Wouldn't be optimal as that's essentially a SLI setup. For gaming you want one gpulet to pose as a single GPU for the whole package, and have massive bandwidth between all the parts. MI200 is more like Epyc Naples while for gaming we need something like Epyc Rome.

nicalandia · Nov 17, 2021

moinmoin said:
Wouldn't be optimal as that's essentially a SLI setup. For gaming you want one gpulet to pose as a single GPU for the whole package, and have massive bandwidth between all the parts. MI200 is more like Epyc Naples while for gaming we need something like Epyc Rome.

The one pictured is actually a MI250X, but I get what you are saying

nicalandia · Nov 17, 2021

MI250X Specs seems incredible

https://www.amd.com/es/products/server-accelerators/instinct-mi250x

moinmoin · Nov 17, 2021

nicalandia said:
The one pictured is actually a MI250X, but I get what you are saying

The series is called MI200.

Frenetic Pony · Nov 22, 2021

thecoolnessrune said:
For the past year or so we’ve been getting briefed by our Partners indicating ~300W CPU / ~400W GPU configurations air cooled. 400W CPU / 600W GPU configurations liquid cooled. This is why company’s like Cisco released the UCS-X Chassis. 2023 is supposed to see higher wattage GPU configurations than that. 1kW is not far off.

Can't get 1k even with normal water cooling, but TSMC has some weird experiments with "on chip" water cooling so sure eventually. But even these new 600w cards only make sense for OAM only GPUs (that's above even PCI Express 5.0 power specs), mostly used in datacenters with open loop water cooling.
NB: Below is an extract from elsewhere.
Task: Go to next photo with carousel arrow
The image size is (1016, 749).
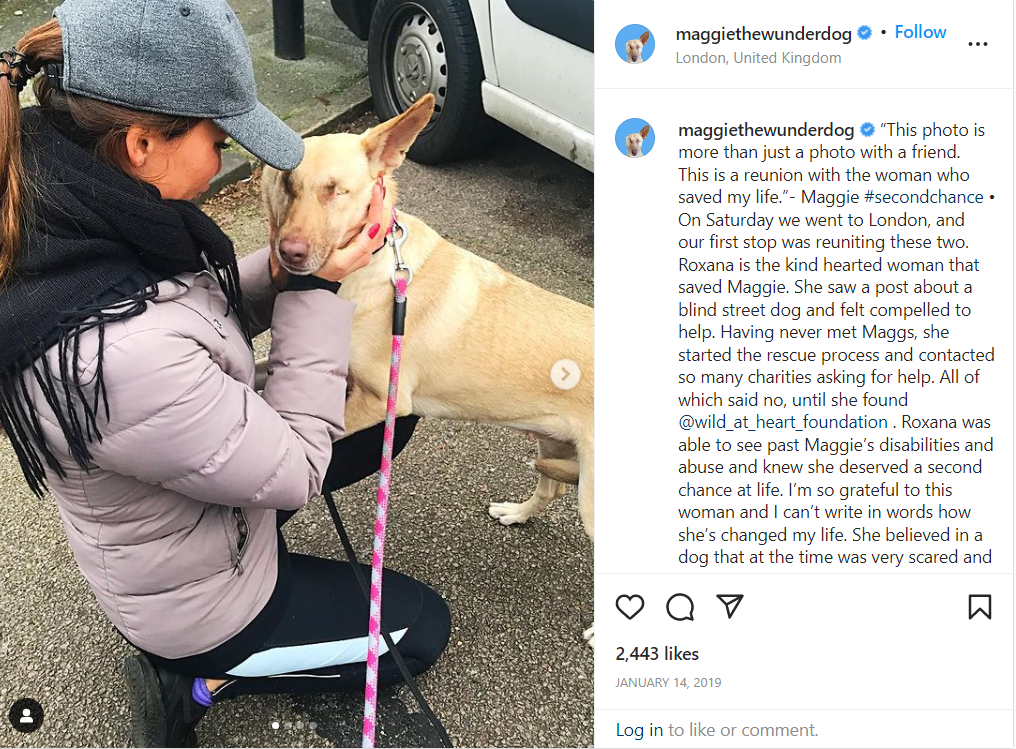Action: (565, 374)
Which is not to mention the sheer size of the standard heatsinks there, they make the 3090 looks small. I can't see these cards being even for most high end consumers (air cooling absolutely maxes out at 450 watts, and closed loop water cooling isn't much if any better). But hey, maybe if you've got 5k+ to drop on the system alone you can get one. We can all watch Henry Cavill play Crysis 4 at 8k 120 and really put that HDMI 2.1 to use.
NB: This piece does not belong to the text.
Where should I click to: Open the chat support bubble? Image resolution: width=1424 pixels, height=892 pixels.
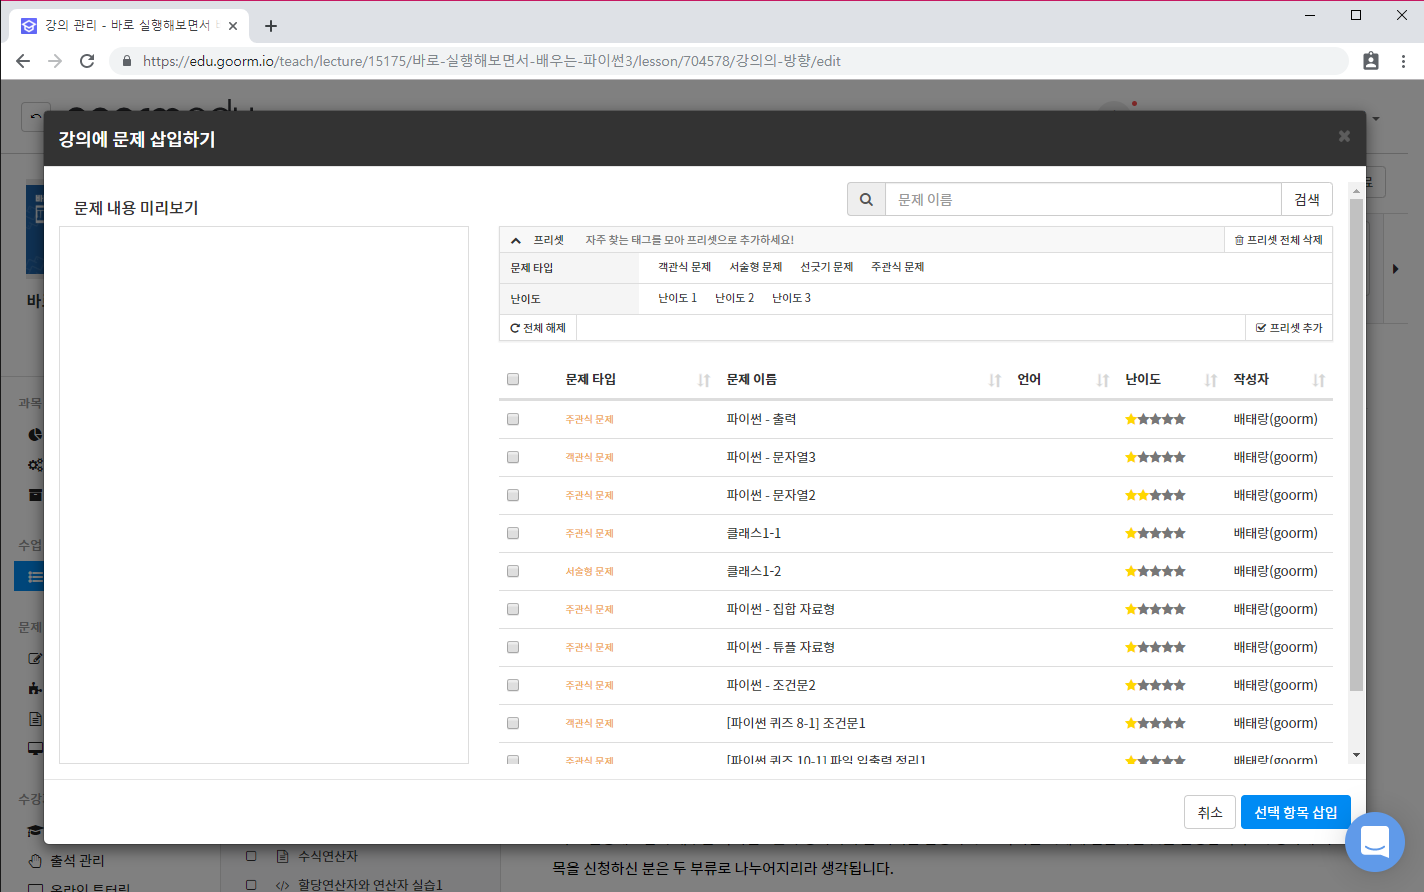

thecoolnessrune · Nov 23, 2021

Frenetic Pony said:
Can't get 1k even with normal water cooling, but TSMC has some weird experiments with "on chip" water cooling so sure eventually. But even these new 600w cards only make sense for OAM only GPUs (that's above even PCI Express 5.0 power specs), mostly used in datacenters with open loop water cooling. Which is not to mention the sheer size of the standard heatsinks there, they make the 3090 looks small. I can't see these cards being even for most high end consumers (air cooling absolutely maxes out at 450 watts, and closed loop water cooling isn't much if any better). But hey, maybe if you've got 5k+ to drop on the system alone you can get one. We can all watch Henry Cavill play Crysis 4 at 8k 120 and really put that HDMI 2.1 to use.

Yes I agree, all of this is for Datacenter. While we've seen power consumption of PCs increase substantially in 10 years, there are reasonable limits that we won't see Home Use PC's cross, especially as laptops continue to outsell desktops at an over 2:1 ratio.

As far as closed loop cooling goes, in Datacenter several OEMs seem to have some interesting investments up their sleeves, and considering they're developing Closed Loop Liquid Cooling as an option in a number of next generation designs, it stands to reason that there's something there that must make it worthwhile vs. jumping directly from air to facility cooling. In traditional server designs it's less appealing, but in modular chassis designs and in multi-node design (2U4N and similar) this makes way more sense, as there is far more density (Even most recent Ice Lake 2U4N designs are limited to 205W TDPs).

biostud · Nov 23, 2021

thecoolnessrune said:
Yes I agree, all of this is for Datacenter. While we've seen power consumption of PCs increase substantially in 10 years, there are reasonable limits that we won't see Home Use PC's cross, especially as laptops continue to outsell desktops at an over 2:1 ratio.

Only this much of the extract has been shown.